Find OSM ways not covered by (5m buffered) Mapillary sequence#

query = f"""
CREATE OR REPLACE TABLE not_covered_osm_data AS
(
WITH mapillary_coverage AS
(
SELECT
    id,
    geometry.ST_Transform('EPSG:4326', '{epsg_code}')
        .ST_Buffer(10)
        .ST_Transform('{epsg_code}', 'EPSG:4326')
    as geometry
FROM mapillary_data
),
match as (
SELECT
    a.osm_id,
    a.tags,
    a.geometry,
    SUM(
        CASE WHEN b.id IS NOT NULL THEN 1 ELSE 0 END
    ) as matching_mapillary_sequences
FROM osm_data a
LEFT JOIN mapillary_coverage b ON 
    ST_Intersects(a.geometry, b.geometry)
GROUP BY a.*
)
select
    osm_id,
    tags,
    tags['highway'] as highway_value,
    ST_AsText(geometry) as geometry,
    ST_Length_Spheroid(geometry) / 1000 as length_km,
from match
where matching_mapillary_sequences = 0
);
"""
con.sql(query)

Display results on a map.

query = "SELECT * FROM not_covered_osm_data"
df = con.sql(query).df()

# convert the data to geodata
gdf = gpd.GeoDataFrame(
    df,
    geometry=gpd.GeoSeries.from_wkt(df['geometry'])
).set_crs('epsg:4326')

# the lonboard map definition
not_covered_osm_data = lonboard.PathLayer.from_geopandas(
    gdf,
    get_color=[0,255,255,255],
    get_width=3,
    width_min_pixels=0.8
)

view_state = {
    "longitude": xmin + ((xmax - xmin) / 2),
    "latitude": ymin + ((ymax - ymin) / 2),
    "zoom": 12
}

mapillary_map = lonboard.Map(
    basemap_style=lonboard.basemap.CartoBasemap.DarkMatter,
    layers=[not_covered_osm_data, mapillary_layer],
    view_state=view_state
)

display(mapillary_map)

Calculate share of road network covered by Mapillary#

total_osm_length = osm_data_df["length_km"].sum()
not_covered_osm_length = df["length_km"].sum()
mapillary_coverage = (total_osm_length - not_covered_osm_length) / total_osm_length

print(f"Mapillary coverage: {round(mapillary_coverage, 3)}")

Mapillary coverage: 0.277

Calculate Mapillary coverage per road type.

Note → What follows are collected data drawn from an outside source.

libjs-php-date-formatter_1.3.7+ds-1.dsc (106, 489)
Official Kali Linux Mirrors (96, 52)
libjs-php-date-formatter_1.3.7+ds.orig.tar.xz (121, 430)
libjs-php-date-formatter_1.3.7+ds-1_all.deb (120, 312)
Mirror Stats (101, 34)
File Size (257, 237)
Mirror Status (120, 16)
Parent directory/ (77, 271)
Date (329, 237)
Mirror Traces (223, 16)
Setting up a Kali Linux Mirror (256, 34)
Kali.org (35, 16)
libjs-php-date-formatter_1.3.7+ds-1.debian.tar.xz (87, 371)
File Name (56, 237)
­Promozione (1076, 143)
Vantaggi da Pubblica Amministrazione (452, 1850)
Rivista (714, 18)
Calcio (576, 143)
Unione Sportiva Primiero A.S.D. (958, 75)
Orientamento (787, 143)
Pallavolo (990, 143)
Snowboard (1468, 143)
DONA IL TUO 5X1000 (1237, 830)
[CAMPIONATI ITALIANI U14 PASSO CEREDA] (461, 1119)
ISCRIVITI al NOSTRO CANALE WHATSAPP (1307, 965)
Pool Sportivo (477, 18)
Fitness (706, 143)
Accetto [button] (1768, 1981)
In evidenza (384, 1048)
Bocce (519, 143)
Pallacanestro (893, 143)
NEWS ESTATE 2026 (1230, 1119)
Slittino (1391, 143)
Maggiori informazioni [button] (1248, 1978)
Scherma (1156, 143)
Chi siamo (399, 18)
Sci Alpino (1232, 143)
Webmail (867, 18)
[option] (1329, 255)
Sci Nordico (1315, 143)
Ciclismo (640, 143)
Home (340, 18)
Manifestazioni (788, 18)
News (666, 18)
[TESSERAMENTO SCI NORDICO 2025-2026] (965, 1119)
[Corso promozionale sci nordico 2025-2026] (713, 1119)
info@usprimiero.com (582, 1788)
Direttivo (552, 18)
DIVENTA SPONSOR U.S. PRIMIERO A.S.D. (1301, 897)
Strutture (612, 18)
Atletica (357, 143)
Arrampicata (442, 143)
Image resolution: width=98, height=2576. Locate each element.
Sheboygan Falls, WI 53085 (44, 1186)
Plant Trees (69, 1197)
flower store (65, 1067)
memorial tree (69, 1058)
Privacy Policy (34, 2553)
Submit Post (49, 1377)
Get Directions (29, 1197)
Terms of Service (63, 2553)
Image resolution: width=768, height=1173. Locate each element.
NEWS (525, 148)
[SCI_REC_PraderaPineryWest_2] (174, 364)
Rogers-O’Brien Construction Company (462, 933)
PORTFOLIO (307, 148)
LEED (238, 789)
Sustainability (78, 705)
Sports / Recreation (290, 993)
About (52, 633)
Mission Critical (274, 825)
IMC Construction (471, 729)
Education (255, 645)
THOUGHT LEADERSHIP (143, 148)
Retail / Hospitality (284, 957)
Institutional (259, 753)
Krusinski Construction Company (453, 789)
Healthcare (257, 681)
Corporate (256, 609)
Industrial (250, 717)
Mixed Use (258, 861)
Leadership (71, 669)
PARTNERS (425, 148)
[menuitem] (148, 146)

Here we list the top 20 only.

query = """
with uncovered_stats AS
(
SELECT
    a.highway_value,
    SUM(a.length_km) as not_covered_length_km
FROM not_covered_osm_data as a
GROUP by a.highway_value
ORDER BY 2 DESC 
),
total_stats AS
(
SELECT
    a.highway_value,
    SUM(a.length_km) as total_length_km,
FROM osm_data as a
LEFT JOIN uncovered_stats b ON
    a.highway_value = b.highway_value
GROUP by a.highway_value
ORDER BY 2 DESC
)
SELECT
    a.highway_value,
    round(a.total_length_km, 3) as total_length_km,
    round(b.not_covered_length_km, 3) as not_covered_length_km ,
    round((a.total_length_km - b.not_covered_length_km) / a.total_length_km, 3) as mapillary_coverage
FROM total_stats a
LEFT JOIN uncovered_stats b ON
    a.highway_value = b.highway_value
ORDER BY mapillary_coverage DESC
LIMIT 20;
"""
con.sql(query).show()

┌────────────────┬─────────────────┬───────────────────────┬────────────────────┐
│ highway_value  │ total_length_km │ not_covered_length_km │ mapillary_coverage │
│    varchar     │     double      │        double         │       double       │
├────────────────┼─────────────────┼───────────────────────┼────────────────────┤
│ motorway       │          40.216 │                 2.602 │              0.935 │
│ trunk          │         183.263 │                14.096 │              0.923 │
│ motorway_link  │          13.904 │                 1.647 │              0.882 │
│ trunk_link     │          22.641 │                 3.948 │              0.826 │
│ primary_link   │           12.95 │                 2.376 │              0.817 │
│ primary        │         105.382 │                33.001 │              0.687 │
│ cycleway       │          29.469 │                11.735 │              0.602 │
│ secondary      │         365.844 │               152.154 │              0.584 │
│ secondary_link │           9.282 │                 4.035 │              0.565 │
│ tertiary       │         180.208 │                88.922 │              0.507 │
│ steps          │           1.386 │                 0.724 │              0.478 │
│ tertiary_link  │           1.126 │                 0.629 │              0.442 │
│ unclassified   │         354.191 │               219.945 │              0.379 │
│ pedestrian     │           4.059 │                 2.855 │              0.297 │
│ residential    │        3576.012 │              2809.398 │              0.214 │
│ service        │        1391.092 │              1110.059 │              0.202 │
│ footway        │         136.649 │               109.162 │              0.201 │
│ living_street  │           8.259 │                 6.724 │              0.186 │
│ track          │         401.247 │               326.452 │              0.186 │
│ path           │         212.552 │               192.475 │              0.094 │
├────────────────┴─────────────────┴───────────────────────┴────────────────────┤
│ 20 rows                                                             4 columns │
└───────────────────────────────────────────────────────────────────────────────┘